Lot 1147 D α

Friedrich Nerly - The Piazzetta in Venice by Moonlight

Auction 1276 - overview Cologne
22.11.2025, 11:00 - Old Masters and 19th Century Part I
Estimate: 20.000 € - 30.000 €
Result: 60.480 € (incl. premium)

Friedrich Nerly

The Piazzetta in Venice by Moonlight

Oil on canvas. 40 x 30 cm.
Signed lower right: Nerly.

This painting originates from the collection of Giovanni Leonardo Frizzoni (1806–1849), father of Gustavo Frizzoni (1840–1919), the renowned art connoisseur who was biographer and collaborator of Giovanni Morelli (1816–1891), one of the inventors of the attribution method in art history. The work had been kept since before 1889 in Villa Frizzoni in Crella, on Lake Como, where it is documented in a photographic album kept in the family archive: under the photograph of the canvas is the handwritten note “11 September 89 (Venice) Crella”. The collection of Giovanni Leonardo and his wife Clementina Vittoria Reichmann (1815-1907) consisted of about fifty works by important masters, particularly from the Lombard-Venetian Renaissance, with only a few from the 19th century (Piccolo 2025). Friedrich Nerly (1807-1878) was in direct contact with the Frizzoni family: he had, in fact, painted the portrait of Giovanni Leonardo's wife, Clementina, around 1836, with the Frizzoni summer residence at Colle dei Pasta in Bergamo in the background (Anderson 2019, pp. 219, 228, fig. 10), and two views of Girgenti and Palermo, probably a memento of his adventurous honeymoon in Sicily in 1834 (Degl'Innocenti 2001, p. 380). The contact between the painter and the Frizzoni family came about through the important German writer and art historian Karl Friedrich von Rumohr (1785-1843), who had a considerable influence on the Frizzoni family's passion for collecting. Von Rumohr had met Nerly, then a 16-year-old aspiring artist, following the management of the Hamburger Kunstverein in 1827. The following year, the painter accompanied him on his third trip to Italy; in 1829, they also passed through Bergamo and in 1837, together with Giovanni Leonardo Frizzoni, they returned to Germany (Battezzati 2009, pp. 16-17). After the deaths of Giovanni Leonardo (1849) and Clementina (1907), the work remained in the possession of the family of the heirs. This Venice, painted around 1835, is therefore an important discovery that attests to the link between the German painter and one of the most important Italian collecting families of the 19th and 20th centuries.
The work is listed in Nerly’s 1846 catalogue and can be dated to the year 1838 (cf. Österreichische Blätter für Literatur und Kunst, 3rd year, no. 54 [Vienna, 5 May 1846], pp. 423 f., as well as no. 55 [Vienna, 7 May 1846], pp. 427–429).

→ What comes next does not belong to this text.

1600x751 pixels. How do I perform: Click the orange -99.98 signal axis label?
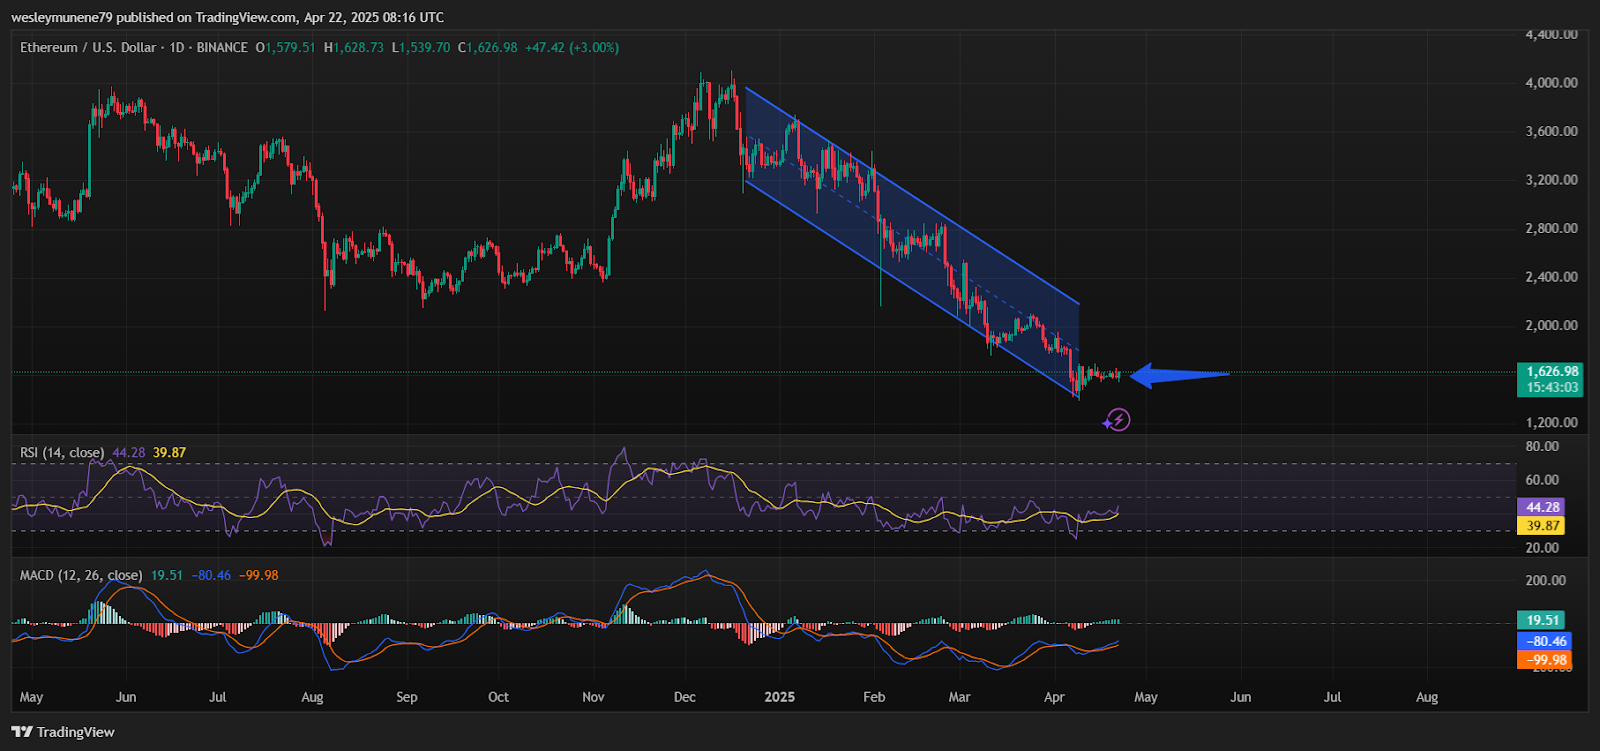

We would like to Dr Dorothee Hansen and Dr Maren Hüppe for important information regarding this work.

Provenance

Frizzoni Collection, Bergamo / Varese. - Private collection, Italy.

Literature

M. Degl’Innocenti, Una famiglia di collezionisti a Bergamo, in R. Cordani (ed.) in collaboration with A. Zavaglia: Lombardia, l’arte, la bellezza, le città. I Tesori da riscoprire, Milan 2001, pp. 380-381. - C. Battezzati, Carl Friedrich von Rumohr e l’arte nell’Italia settentrionale, «Concorso», (III) 2009, pp. 6-23. - J. Anderson, La vita di Giovanni Morelli, traduzione di M. Fintoni, Milan 2019. - O. Piccolo: La collezione di Giovanni Leonardo Frizzoni nell’inventario del 1849, in Scritti in onore di Francesco Rossi e Alessandro Rovetta, Milan 2025 [provisional title, currently being published].